Ingevolge de Zorgverzekeringswet geldt er geen verwijsplicht meer voor de toegang tot de fysiotherapeut. In lijn daarmee is ook de beperking in diens deskundigheidsgebied vervallen. De daartoe aangebrachte wijziging in artikel 29, eerste lid, van de Wet BIG heeft vanzelfsprekend tevens consequenties voor de artikelen 5 en 6 van het Besluit opleidingseisen en deskundigheidsgebied fysiotherapeut (aangaande de omschrijving van het deskundigheidsgebied respectievelijk de verwijzing). In de situatie dat de patiënt zich rechtstreeks tot de fysiotherapeut wendt, zal deze zijn onderzoek moeten uitbreiden tot een screeningsonderzoek inzake aandoeningen het bewegingsapparaat betreffende. Het afnemen van een algemene anamnese behoort hiertoe. Dit wordt verwoord in het nieuwe onderdeel a van het eerste lid van artikel 5. Indien het onderzoek daartoe aanleiding geeft, verwijst de fysiotherapeut de patiënt naar de huisarts.

De fysiotherapeut gaat vervolgens over tot het stellen van de diagnose en (indien van toepassing) indicatie tot behandeling op basis van zijn deskundigheid (artikel 5, onderdeel b nieuw). De onderdelen b (oud) en c (oud) inzake het behandelen van respectievelijk het geven van advies aan de patiënt zijn verletterd tot c en d, doch verder ongewijzigd.

Voor de uitoefening van het beroep van fysiotherapeut is een vierjarige hogere beroepsopleiding vereist. In deze opleiding is de uitbreiding van het gebied van deskundigheid inmiddels geïncorporeerd.

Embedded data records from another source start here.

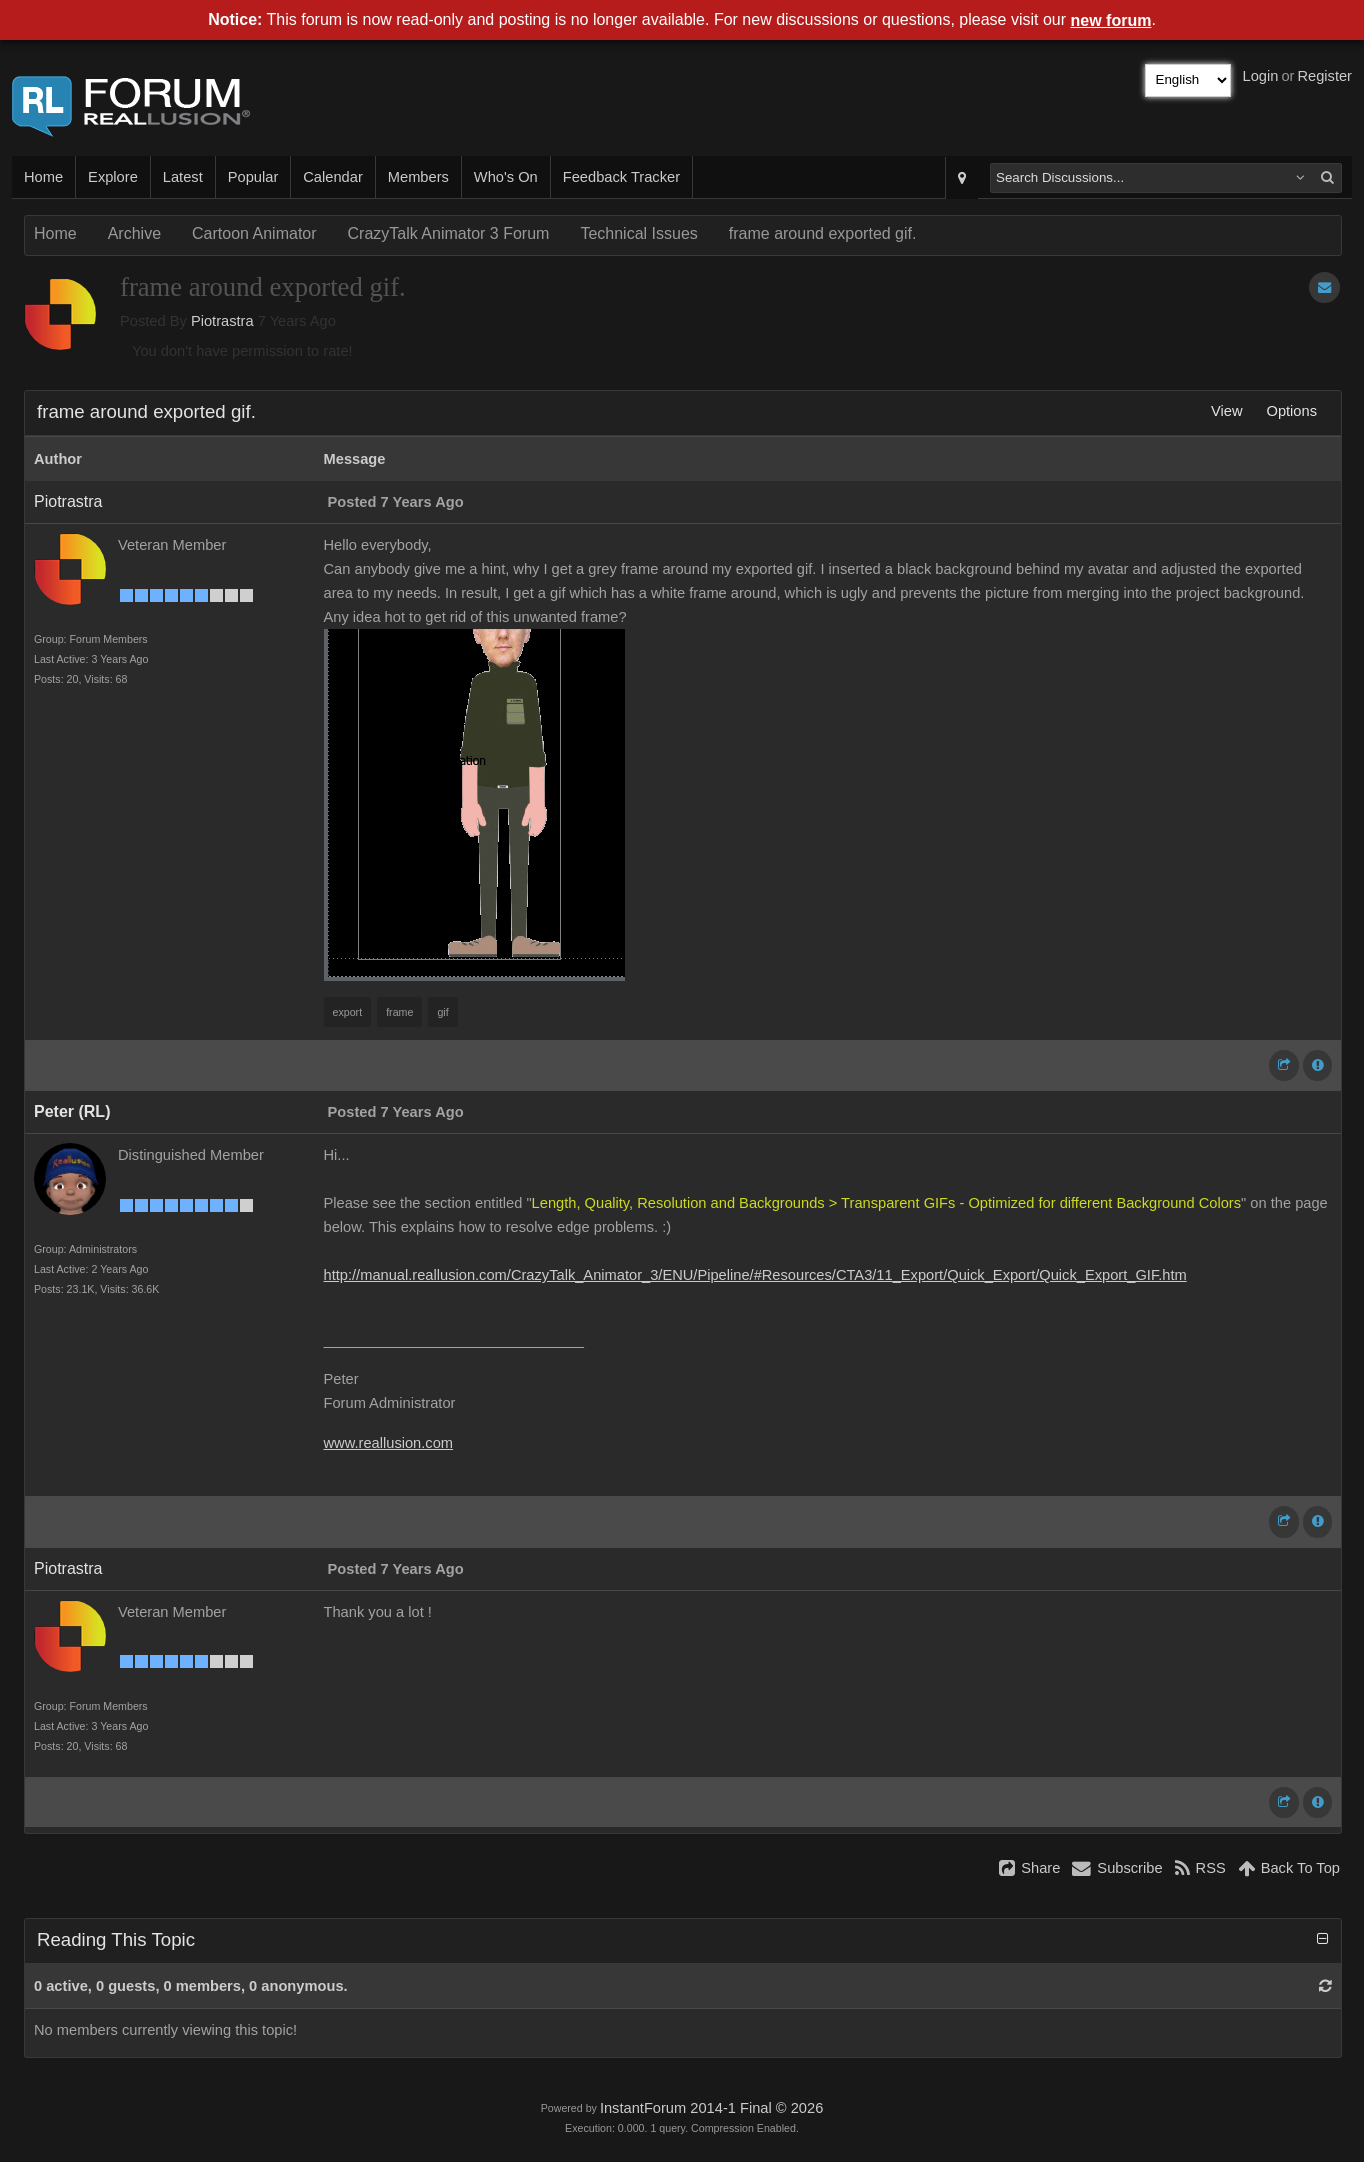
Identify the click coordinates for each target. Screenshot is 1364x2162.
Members (418, 177)
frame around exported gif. (823, 233)
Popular (253, 177)
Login (1261, 76)
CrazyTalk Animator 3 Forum (449, 233)
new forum (1111, 20)
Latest (183, 177)
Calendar (332, 177)
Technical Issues (638, 233)
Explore (113, 177)
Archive (134, 233)
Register (1324, 76)
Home (43, 177)
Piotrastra (222, 321)
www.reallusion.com (389, 1443)
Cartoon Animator (254, 233)
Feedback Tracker (621, 177)
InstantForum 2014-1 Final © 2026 (711, 2108)
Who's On (506, 177)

Het werken zonder verwijzing vergt namelijk extra deskundigheid inzake het herkennen van klachten die buiten het eigen deskundigheidsgebied vallen («pluis/niet pluis»), aangezien de fysiotherapeut bij het onderzoeken van de patiënt niet altijd meer kan beschikken over een door de (huis)arts gestelde diagnose.

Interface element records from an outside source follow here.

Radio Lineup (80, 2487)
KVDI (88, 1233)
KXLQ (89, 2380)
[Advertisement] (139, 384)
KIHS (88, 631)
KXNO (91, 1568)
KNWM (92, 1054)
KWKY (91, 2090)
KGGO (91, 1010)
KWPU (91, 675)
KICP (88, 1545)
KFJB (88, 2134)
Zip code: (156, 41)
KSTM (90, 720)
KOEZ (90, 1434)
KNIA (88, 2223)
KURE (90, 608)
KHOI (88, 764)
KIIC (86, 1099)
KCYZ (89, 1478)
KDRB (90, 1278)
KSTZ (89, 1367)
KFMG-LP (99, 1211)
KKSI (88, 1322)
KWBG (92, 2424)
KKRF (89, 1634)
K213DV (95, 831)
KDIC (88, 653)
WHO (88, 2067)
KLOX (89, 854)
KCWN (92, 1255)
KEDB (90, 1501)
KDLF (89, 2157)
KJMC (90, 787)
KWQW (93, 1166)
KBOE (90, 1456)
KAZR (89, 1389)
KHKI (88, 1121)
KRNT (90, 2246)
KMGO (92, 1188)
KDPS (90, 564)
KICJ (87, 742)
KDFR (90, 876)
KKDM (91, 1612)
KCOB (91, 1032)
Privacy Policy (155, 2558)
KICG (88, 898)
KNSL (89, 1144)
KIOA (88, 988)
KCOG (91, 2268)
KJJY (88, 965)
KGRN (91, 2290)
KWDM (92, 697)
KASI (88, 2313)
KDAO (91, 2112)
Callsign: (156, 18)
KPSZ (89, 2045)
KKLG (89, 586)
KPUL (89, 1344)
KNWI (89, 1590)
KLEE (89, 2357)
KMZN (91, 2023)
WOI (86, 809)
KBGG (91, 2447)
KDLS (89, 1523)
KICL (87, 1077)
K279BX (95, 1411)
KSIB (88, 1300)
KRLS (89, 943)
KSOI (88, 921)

Het Koninklijk Nederlands Genootschap voor Fysiotherapie ontwikkelde voor de bijscholing van het bestand van reeds werkzame fysiotherapeuten de cursus «Directe Toegang Fysiotherapie».

Artikel I, onder F

Artikel 6 dat regels stelt omtrent de verwijzing is uiteraard overbodig geworden.

Artikel II

Dit besluit voorziet in een overgangsregeling. Fysiotherapeuten die over een getuigschrift beschikken dat recht op inschrijving gaf voordat de registratie-eisen tengevolge van dit besluit werden gewijzigd, behouden hun recht op inschrijving in het register van fysiotherapeuten.

Artikel III

Aan de onderdelen D, E en F wordt terugwerkende kracht toegekend tot en met 1 januari 2006, omdat op deze datum de ter zake toepasselijke wijziging van artikel 29, eerste lid, van de Wet BIG, waarbij de verplichte verwijzing werd geschrapt, van kracht werd.

De Minister van Volksgezondheid, Welzijn en Sport,

E. I. Schippers


XHistnoot
histnoot

Het advies van de Afdeling advisering van de Raad van State wordt niet openbaar gemaakt op grond van artikel 26, zesde lid jo vijfde lid van de Wet op de Raad van State, omdat het uitsluitend opmerkingen van redactionele aard bevat.